#### [文書]

では、「南無阿弥陀仏」とは何でしょうか(真宗では「南無阿弥陀仏」を御名号と呼びます)。
南無阿弥陀仏とは梵語であり、南無と阿弥陀仏の二つの語が連結したものであります。
南無は「ナモー」という梵音を写した文字であります。そして、この南無とは、帰命という意味であります。帰命というのは、仏のおおせに帰順することであり、私たち衆生が、阿弥陀仏のおおせを深く信仰することであります。
阿弥陀とは、「無量」という意味であります。『仏説阿弥陀経』には、「舎利弗、なんぢが意においていかん。かの仏をなんがゆゑぞ阿弥陀と号する。舎利弗、かの仏の光明無量にして、十方の国を照らすに障礙するところなし。このゆゑに号して阿弥陀とす。また舎利弗、かの仏の寿命およびその人民(の寿命)も無量無辺阿僧祇劫なり。ゆゑに阿弥陀と名づく。」(『註釈版聖典 第二版』一二三頁)とあります。ゆえに、阿弥陀仏とは、光明無量寿命無量の二徳を完備した仏であると言えます。
つまり、「南無阿弥陀仏」とは、光明無量寿命無量の阿弥陀仏のおおせを深く信仰しますという意味なのであります。
さて、では、何故、阿弥陀仏は光明無量寿命無量の仏なのでしょうか。親鸞聖人は、この二徳はまさにわれわれ衆生を救わんがための徳であると味あわれました。
親鸞聖人のお書きになった『浄土和讃』には、
十方微塵世界の 念仏の衆生をみそなはし 摂取してすてざあれば 阿弥陀となづけたてまつる(『註釈版聖典 第二版』571頁)
とありますが、まさにこの、摂取不捨(私たち凡夫を摂め取って捨てない)のはたらきこそが、阿弥陀仏の救済のはたらきであると言えます。
光明無量とは、空間的に、十方世界を照らして衆生を救うはたらきが無量であることを示し、寿命無量とは、時間的に永久であり、衆生を救済するはたらきが止まることのないことを示しますのであります。
つまり、「南無阿弥陀仏」とは、私たち凡夫を摂め取って捨てない(捨てずにはおれない)阿弥陀仏のおおせを深く信仰しますという意味なのであります。
では、私たちの口から南無阿弥陀仏が、お念仏としてこぼれるということはどういうことでしょうか。
『仏説大無量寿経』の中には、阿弥陀仏の四十八の誓願が説かれていますが、その中の第十七願に、「たとひわれ仏を得たらんに、十方世界の無量の諸仏、ことごとく咨嗟して、わが名を称せずは、正覚を取らじ」(『註釈版聖典 第二版』十八頁)とあります。この中の「咨嗟」とは、讃嘆の意味で、ほめたたえるということです。そして、「称」とは、称揚の意味で、ここでは、南無阿弥陀仏をほめたたえることであります。

#### [与えられた情報]
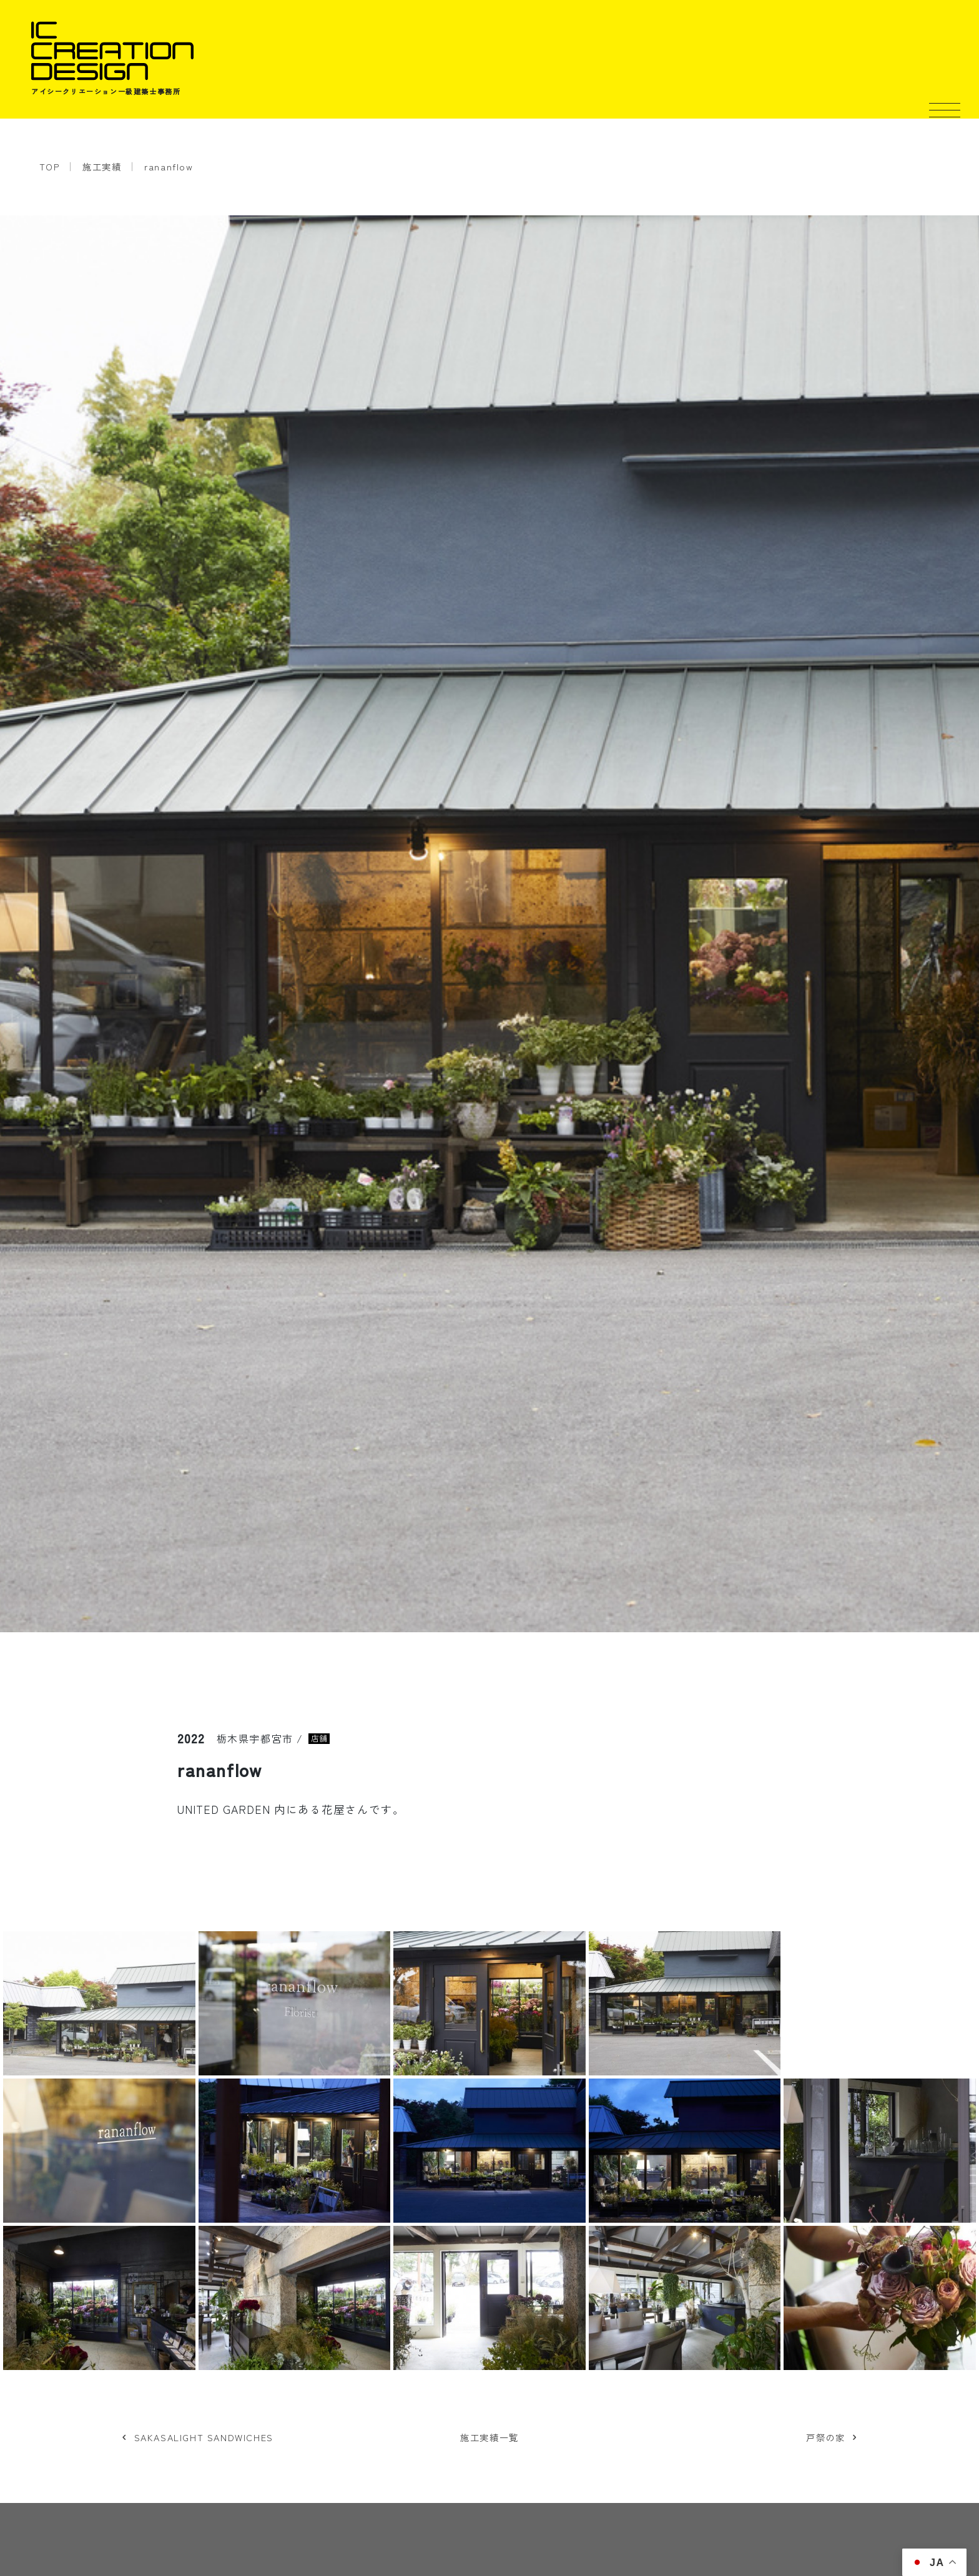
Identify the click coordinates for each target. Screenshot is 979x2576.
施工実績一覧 (489, 2437)
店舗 (319, 1738)
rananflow (168, 166)
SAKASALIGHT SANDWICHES (203, 2437)
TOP (49, 166)
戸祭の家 (825, 2437)
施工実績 (101, 166)
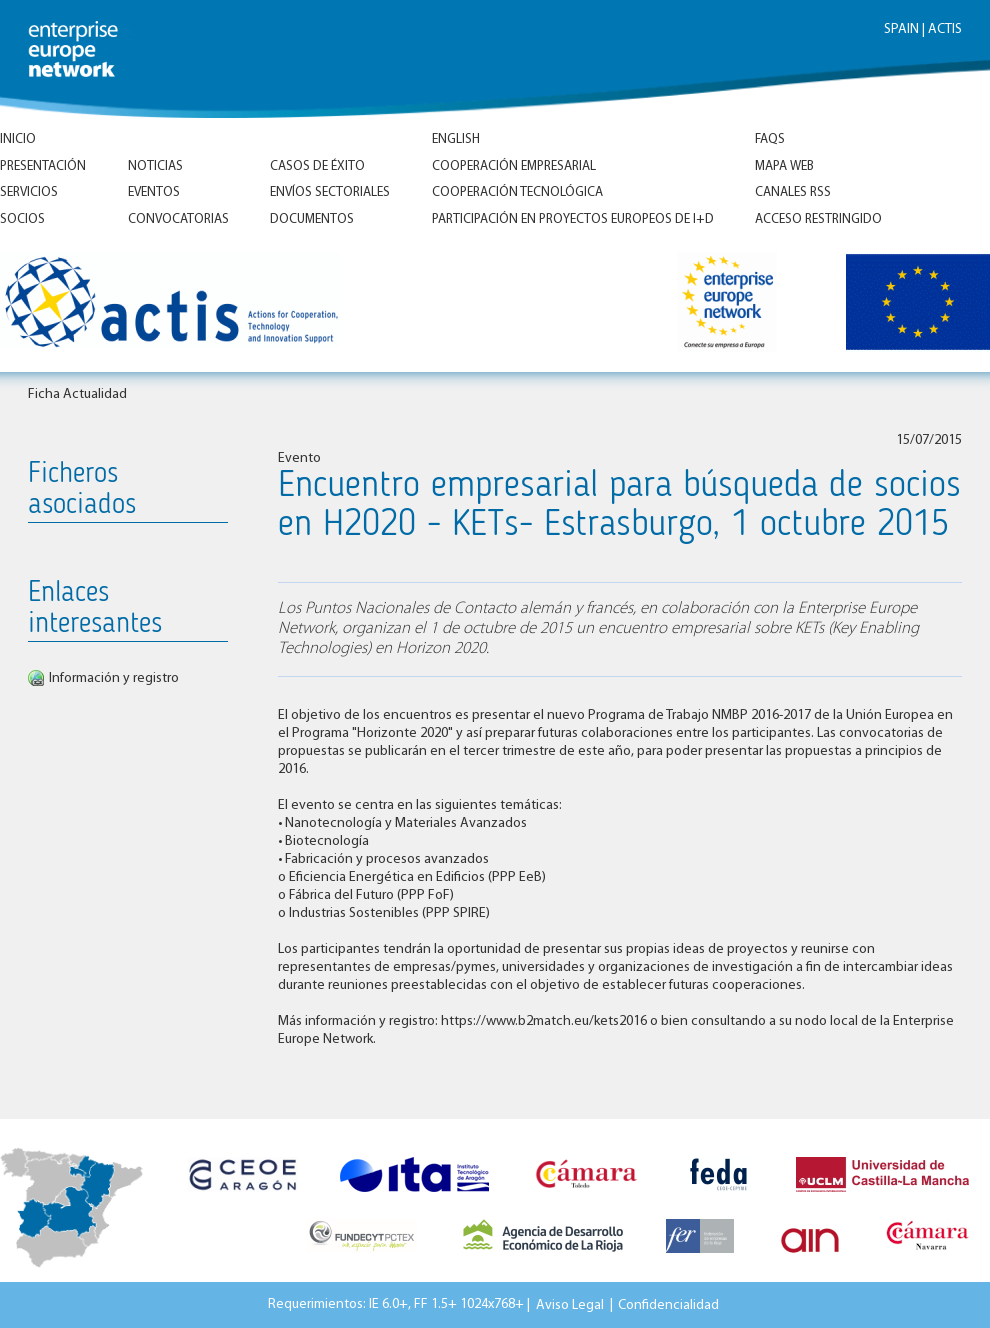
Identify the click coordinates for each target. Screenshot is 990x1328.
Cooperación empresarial (514, 166)
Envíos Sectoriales (330, 192)
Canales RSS (793, 192)
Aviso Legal (570, 1304)
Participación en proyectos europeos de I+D (573, 219)
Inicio (18, 139)
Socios (22, 219)
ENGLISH (456, 139)
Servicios (29, 192)
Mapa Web (784, 166)
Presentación (43, 166)
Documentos (312, 219)
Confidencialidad (668, 1304)
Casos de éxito (317, 166)
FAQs (770, 139)
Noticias (155, 166)
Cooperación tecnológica (517, 192)
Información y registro (114, 678)
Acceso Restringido (818, 219)
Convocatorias (178, 219)
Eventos (154, 192)
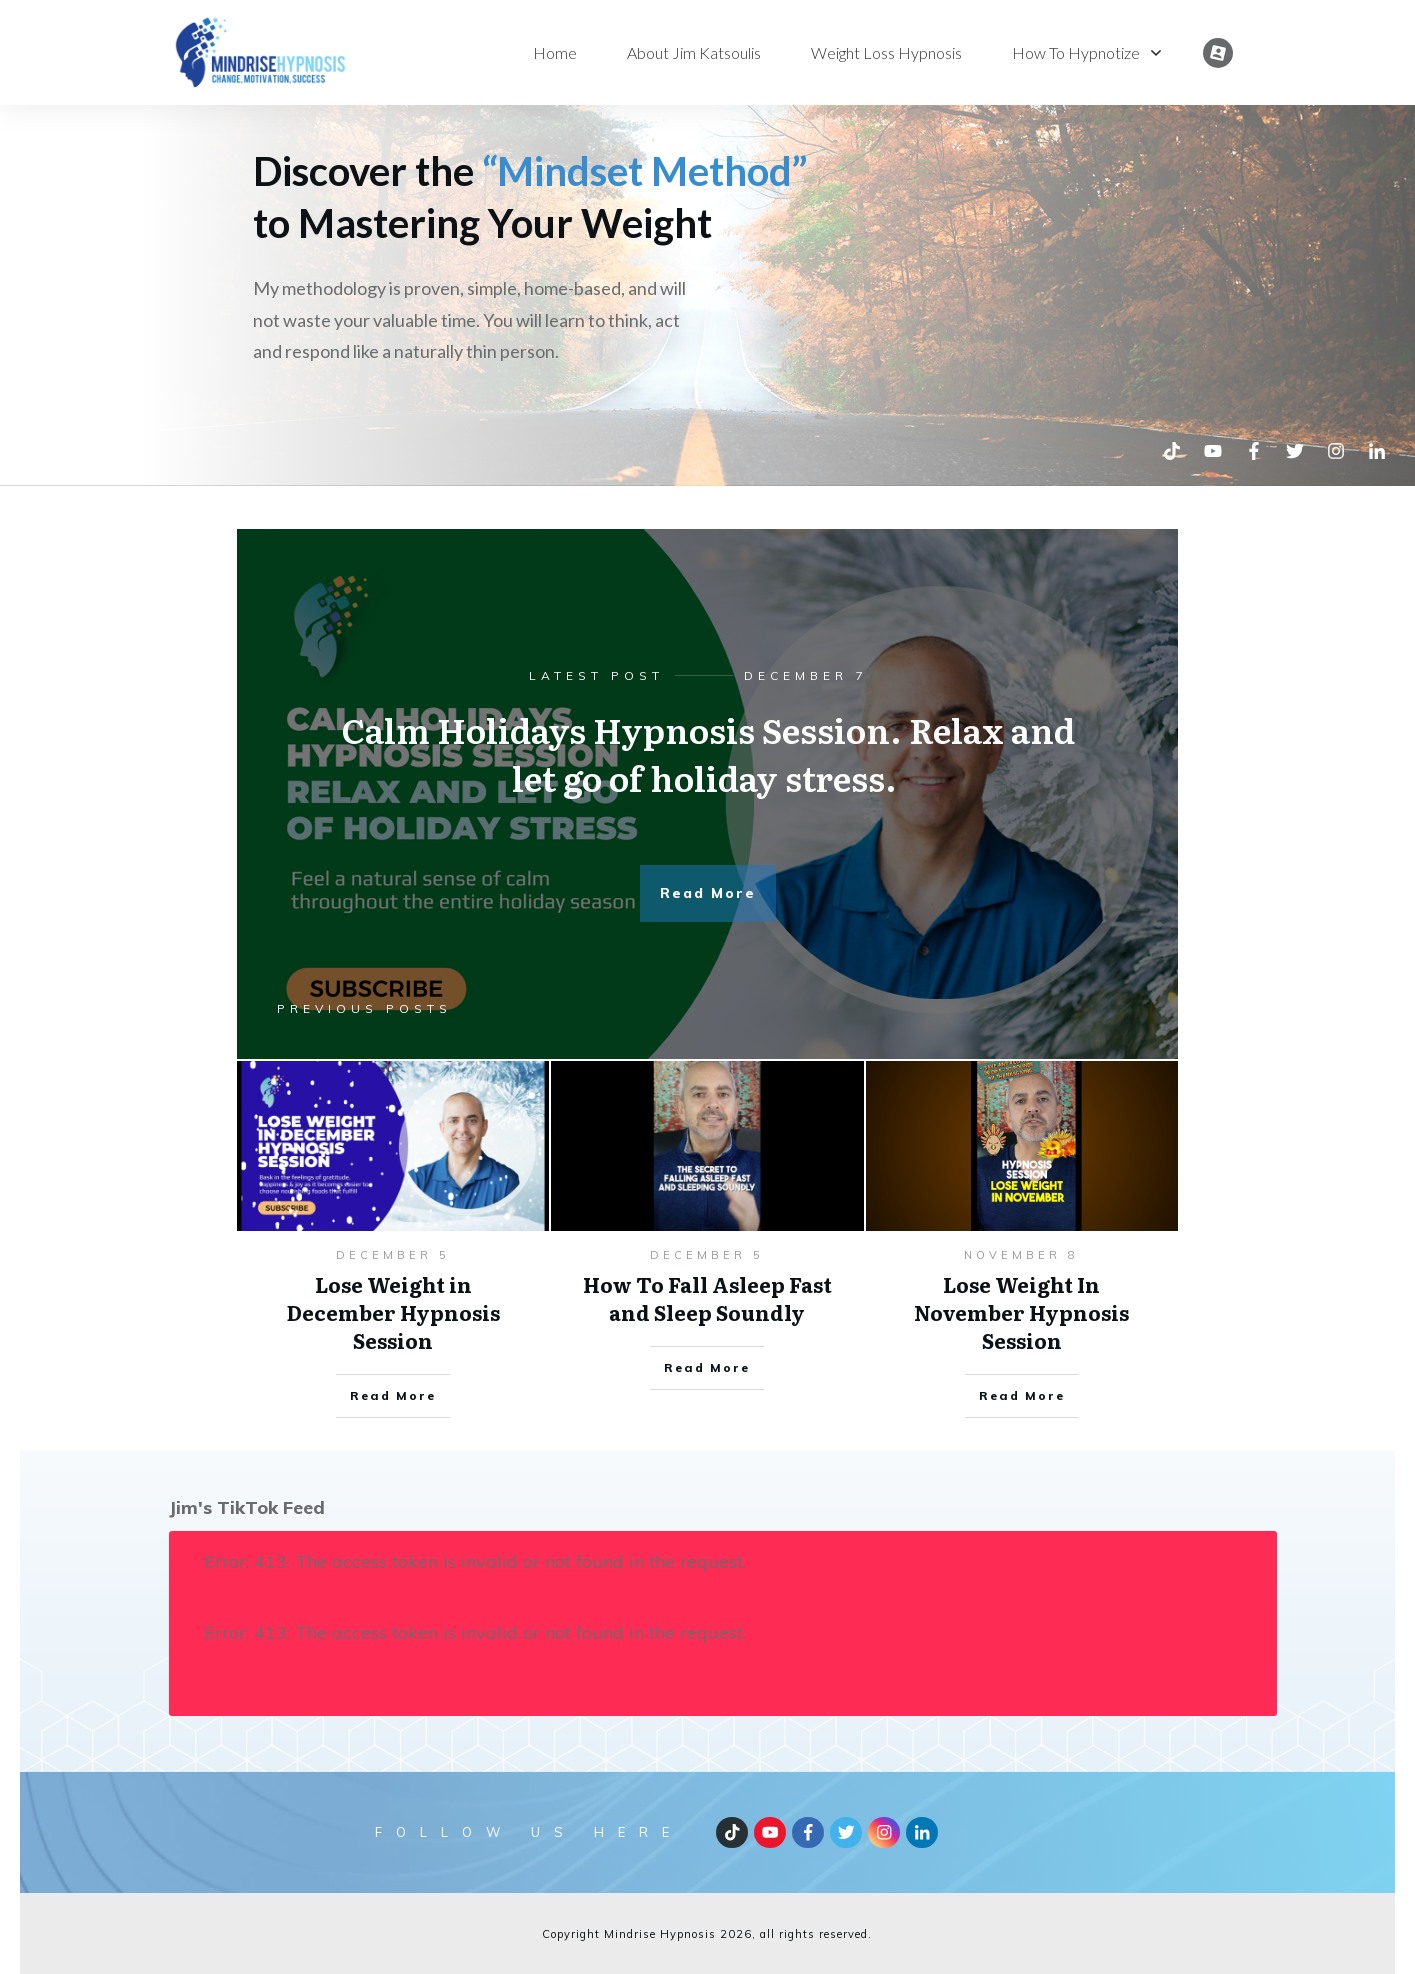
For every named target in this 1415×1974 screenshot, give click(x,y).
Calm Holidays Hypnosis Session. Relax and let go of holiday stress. (708, 753)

#### [課題一覧]
A: 南無阿弥陀仏についての文章で、『』に入れて示されている書名をすべて挙げてください。
B: 南無阿弥陀仏について説明した文章を、最後の文のあとから書き継いでください。

#### [各課題の結果]
A:
- 『仏説阿弥陀経』
- 『註釈版聖典 第二版』
- 『浄土和讃』
- 『仏説大無量寿経』

B:
よって、この願文は、南無阿弥陀仏と呼ばれる仏になりたいという仏の誓いであり、ここには、南無阿弥陀仏の六字となって私たち衆生のところにいたりとどきたいという、阿弥陀仏の大悲があるのであります。ゆえに親鸞聖人はこの第十七願のことを、「大悲の願」とお呼びになられました。
すべての人を救いたいという願いが阿弥陀仏の大悲の願いであり、その為に、「南無阿弥陀仏」の六字となって、われわれのところに届いておって下さるのであります。つまり、私たちの口からお念仏がこぼれるということは、阿弥陀仏の救いが私たちに届いた姿なのであります。
だから、浄土真宗では、「念仏」を「お念仏」、「念仏をとなえる」を「お念仏をとなえさせていただく」「お念仏がでてくださる」と敬いをもって表現します。
「みほとけの み名を称えるわが声は わが声ながら尊かりけり」(甲斐和里子)
供養
供養って何でしょうか。私の布教の先生は、「浄土真宗の供養とは、故人への“有り難う”です」とおっしゃいました。
聖人の主著・『教行信証』の後序に、「前に生れんものは後を導き、後に生れんひとは前を訪へ」という言葉があります。
「前に生まれんもの」とは、お浄土に往生した人。「後に生まれんひと」とは、今この娑婆世界にいるわれわれを意味します。つまり、この言葉は、「お浄土に往生されたかたは、仏さまとなって、残られた方を仏縁となって導き、そして、これから、いつの日にかこの娑婆世界の命尽きて浄土に往生する方は、もう既に往生された方を仏縁とせよ。」というお言葉であります。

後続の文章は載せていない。